| What is needed |
An exact transcription is needed, starting at the line containing "The image size is (1079, 719)." and running through the last line of the records, with every picture left out.

| Records supplied |
■ ■ ■ ■ ■

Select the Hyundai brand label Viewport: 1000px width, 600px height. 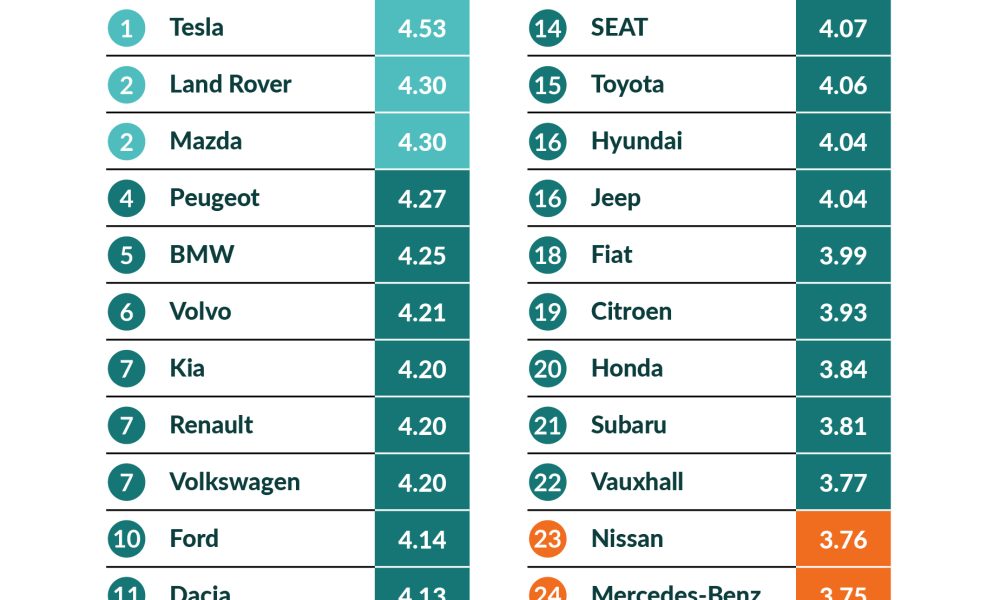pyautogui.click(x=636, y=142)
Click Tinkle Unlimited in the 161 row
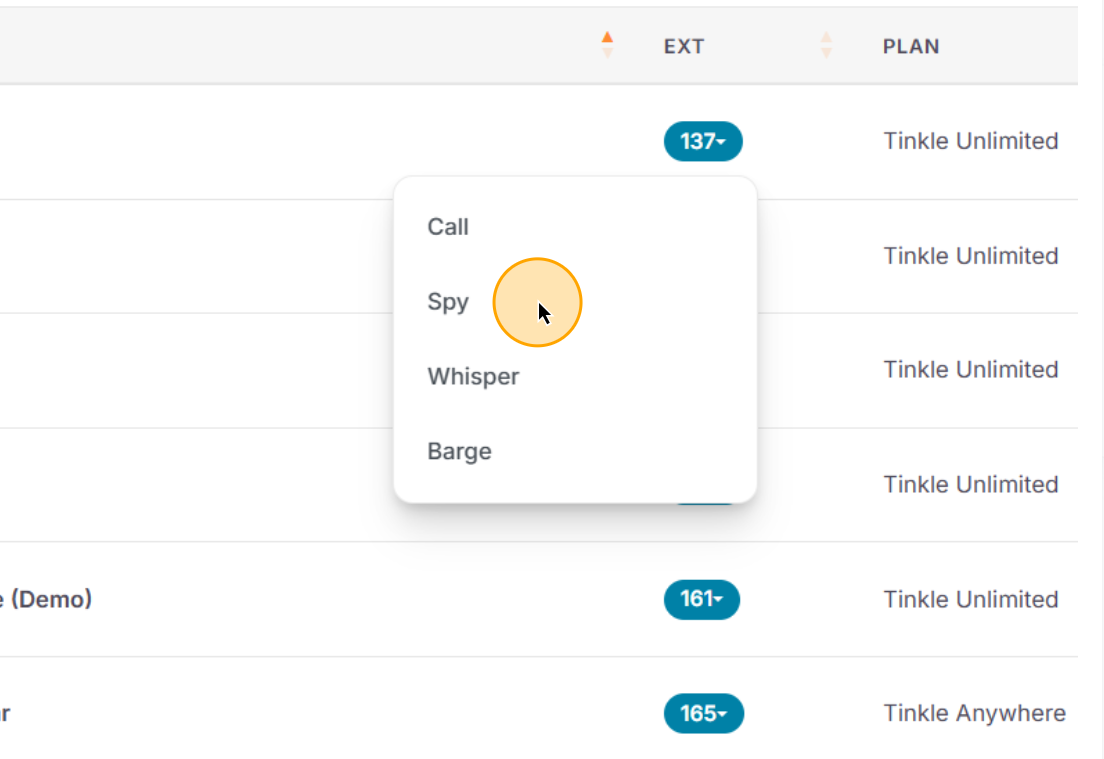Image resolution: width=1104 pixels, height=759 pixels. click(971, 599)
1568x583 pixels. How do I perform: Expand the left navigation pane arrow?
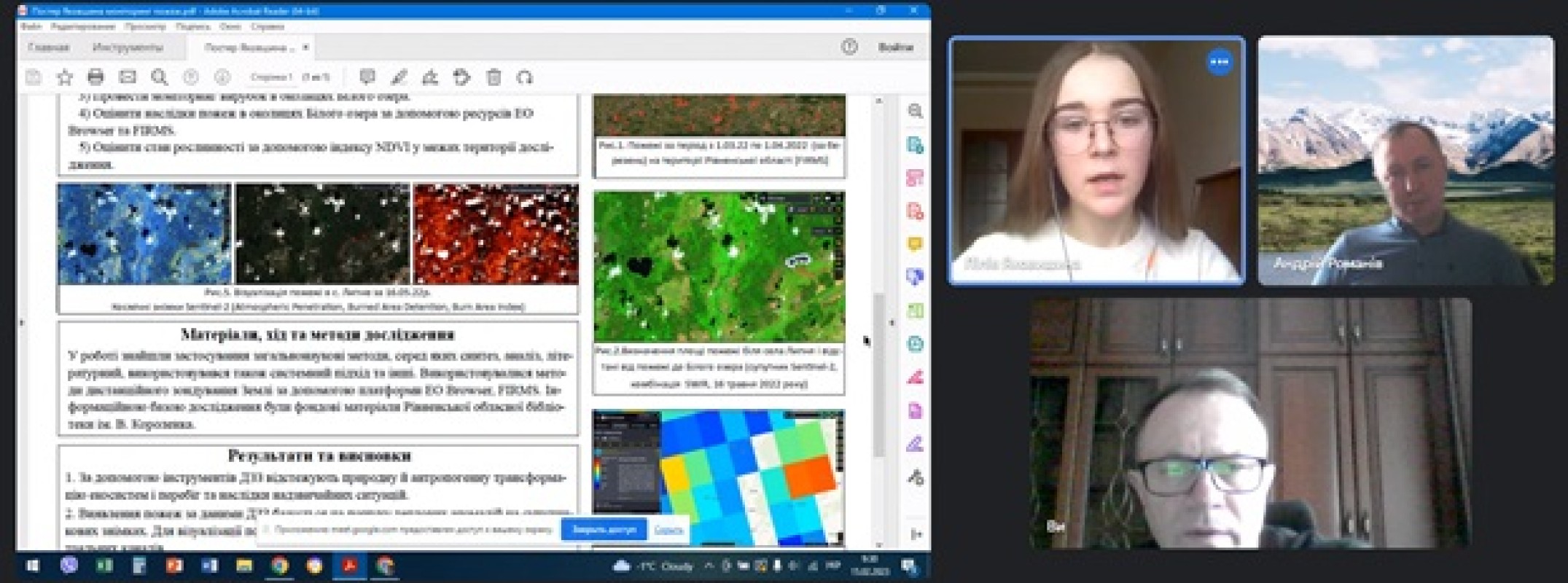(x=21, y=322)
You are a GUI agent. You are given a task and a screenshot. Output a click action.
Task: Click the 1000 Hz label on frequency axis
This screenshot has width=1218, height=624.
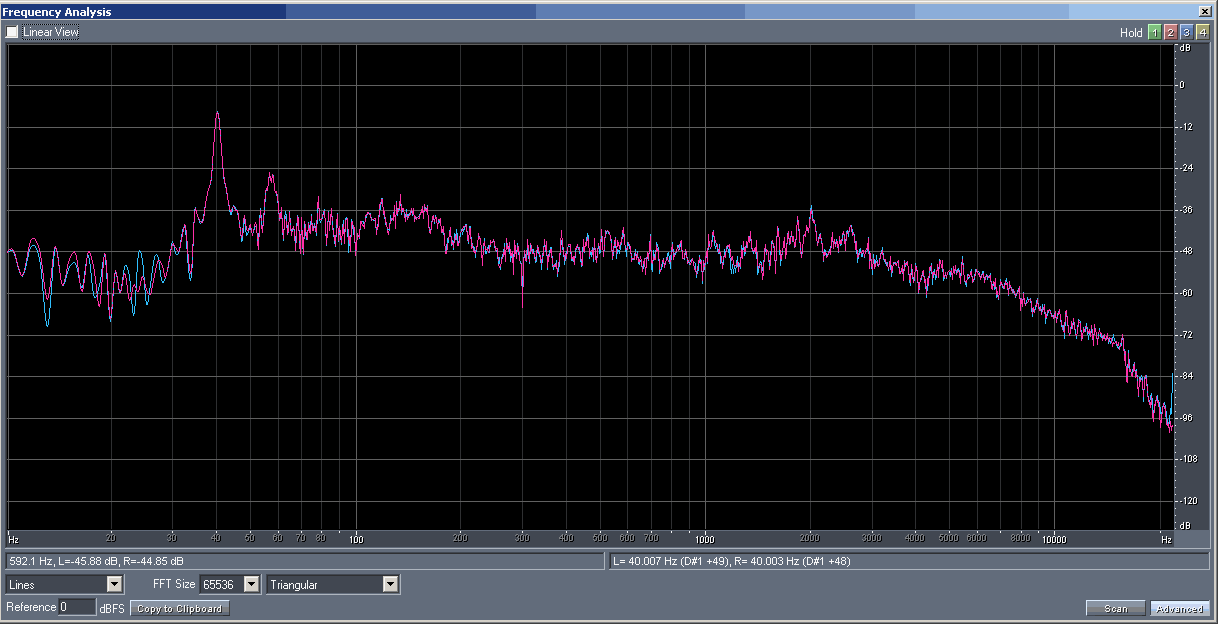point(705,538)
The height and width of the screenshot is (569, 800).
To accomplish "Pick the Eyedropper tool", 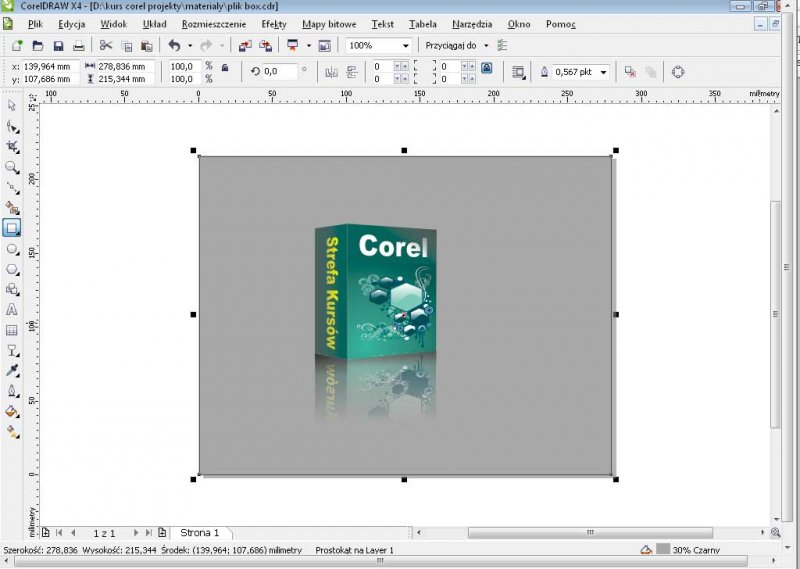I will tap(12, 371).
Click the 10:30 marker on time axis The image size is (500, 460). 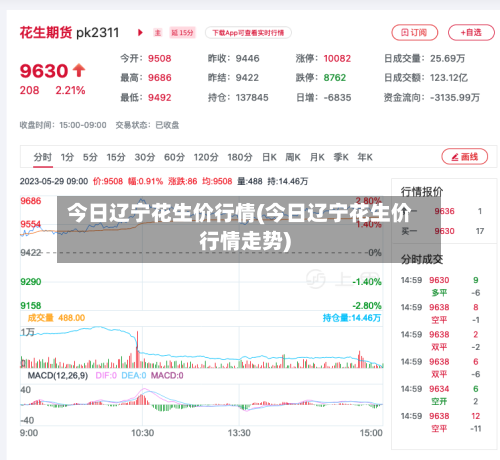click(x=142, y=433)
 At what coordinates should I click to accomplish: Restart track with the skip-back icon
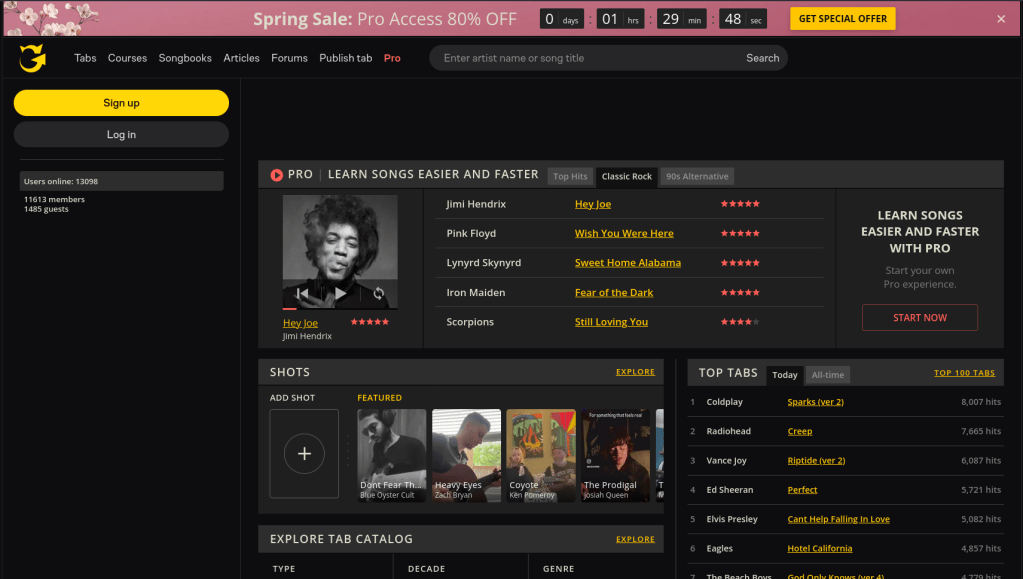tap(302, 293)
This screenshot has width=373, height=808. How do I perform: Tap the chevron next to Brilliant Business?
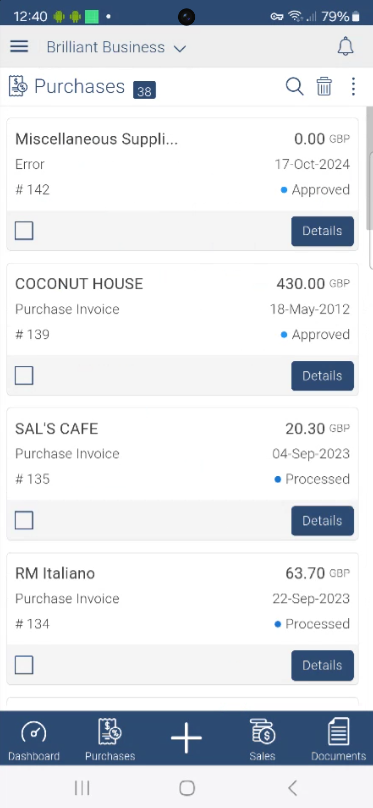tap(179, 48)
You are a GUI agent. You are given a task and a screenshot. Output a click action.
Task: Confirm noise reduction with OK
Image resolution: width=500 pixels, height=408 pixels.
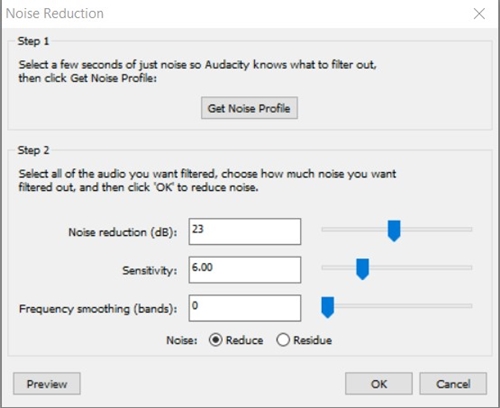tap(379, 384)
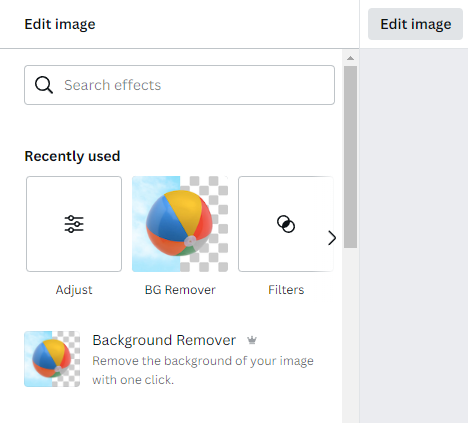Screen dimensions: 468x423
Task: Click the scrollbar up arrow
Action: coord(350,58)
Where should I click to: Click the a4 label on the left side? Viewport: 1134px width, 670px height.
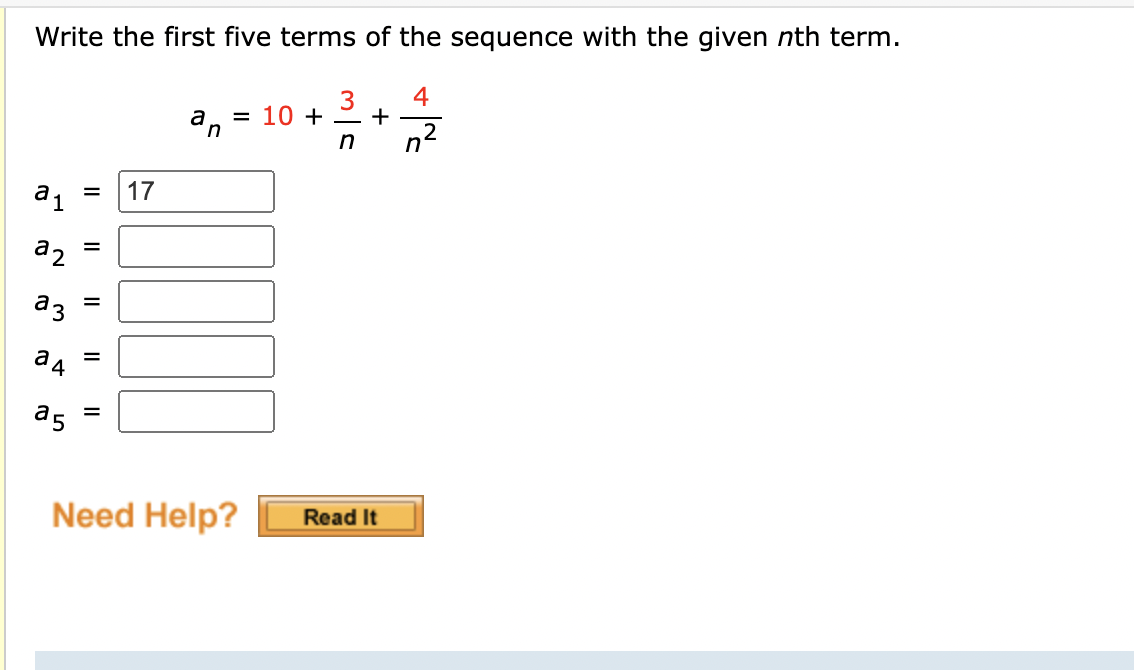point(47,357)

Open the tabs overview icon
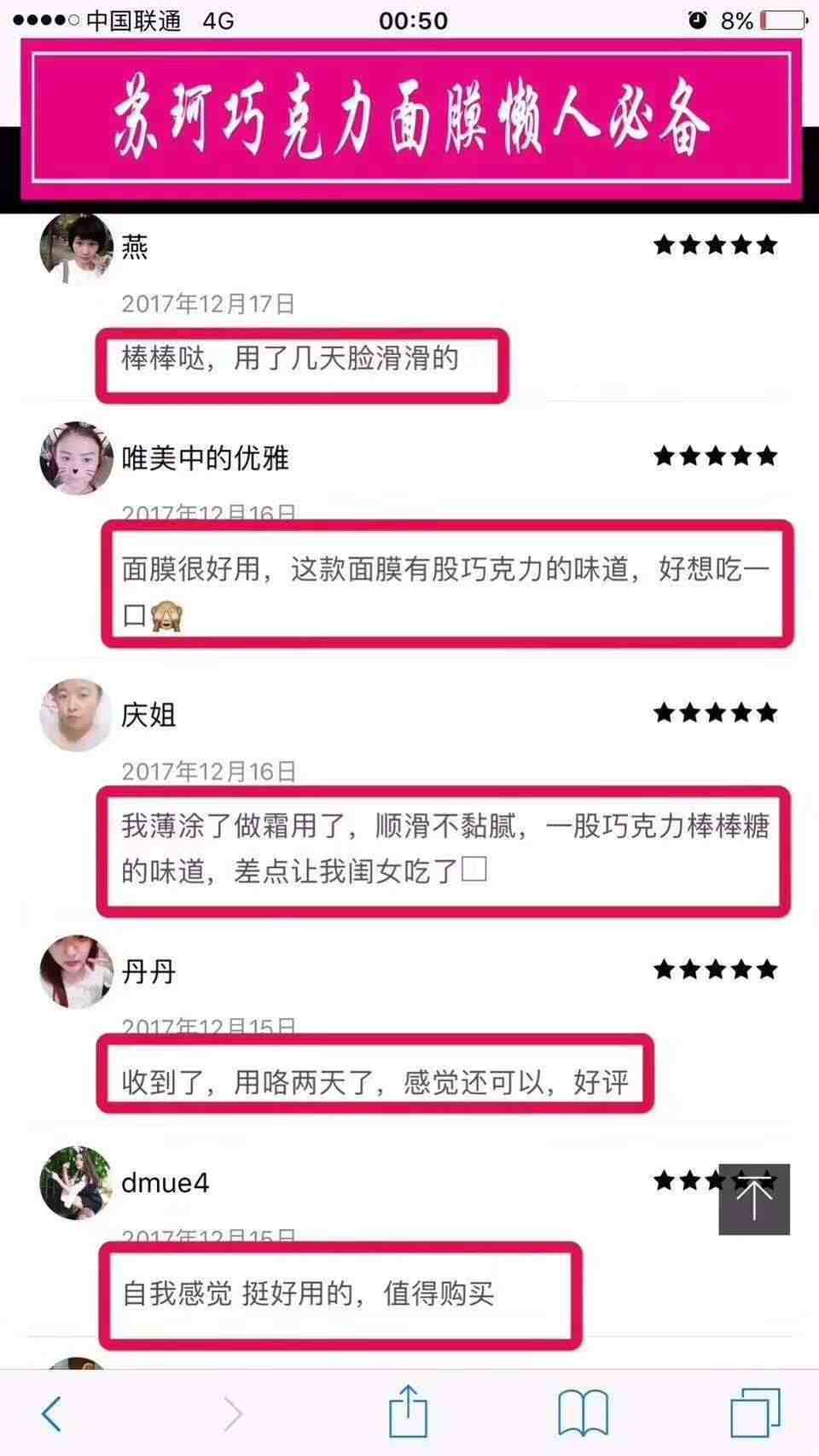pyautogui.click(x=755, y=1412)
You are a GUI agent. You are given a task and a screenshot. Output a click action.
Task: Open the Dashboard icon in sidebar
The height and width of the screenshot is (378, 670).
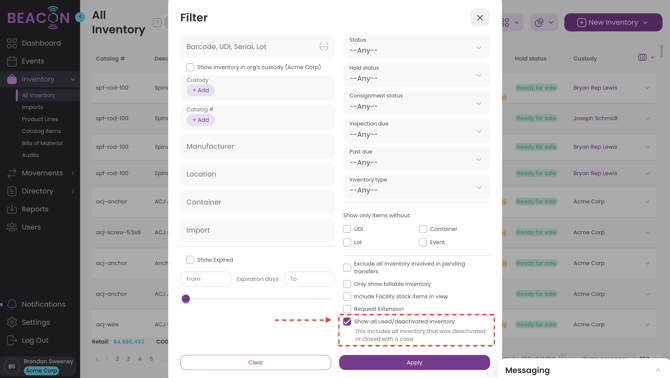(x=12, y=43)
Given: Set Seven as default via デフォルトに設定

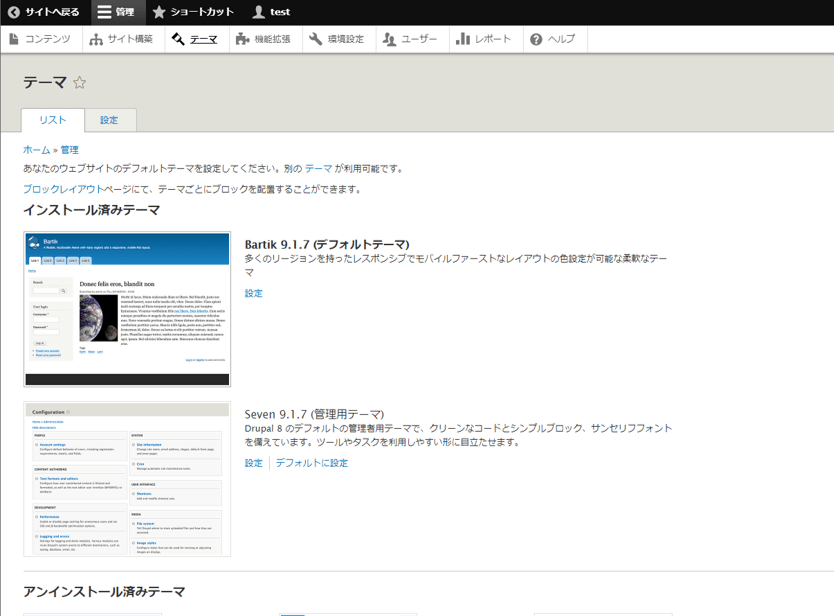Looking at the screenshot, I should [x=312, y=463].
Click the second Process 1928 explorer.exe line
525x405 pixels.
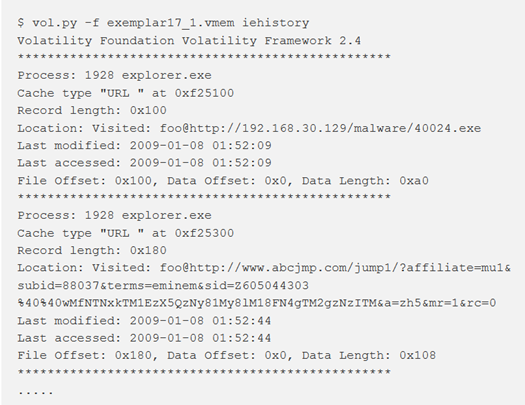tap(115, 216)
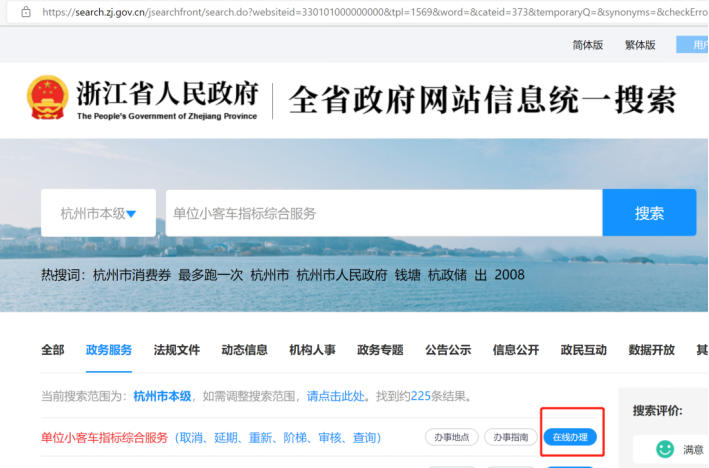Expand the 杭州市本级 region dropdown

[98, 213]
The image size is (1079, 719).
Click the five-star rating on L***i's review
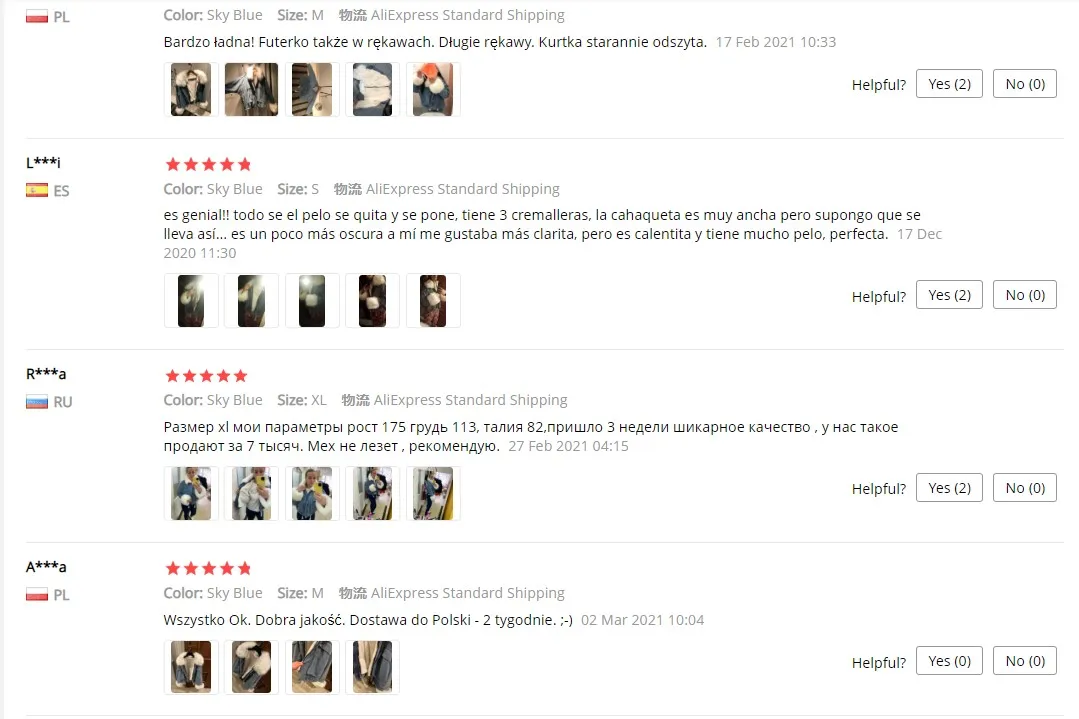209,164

■ ■ ■ ■ ■

| Solution to this task |
The image size is (1079, 719).
Click the five-star rating on L***i's review
209,164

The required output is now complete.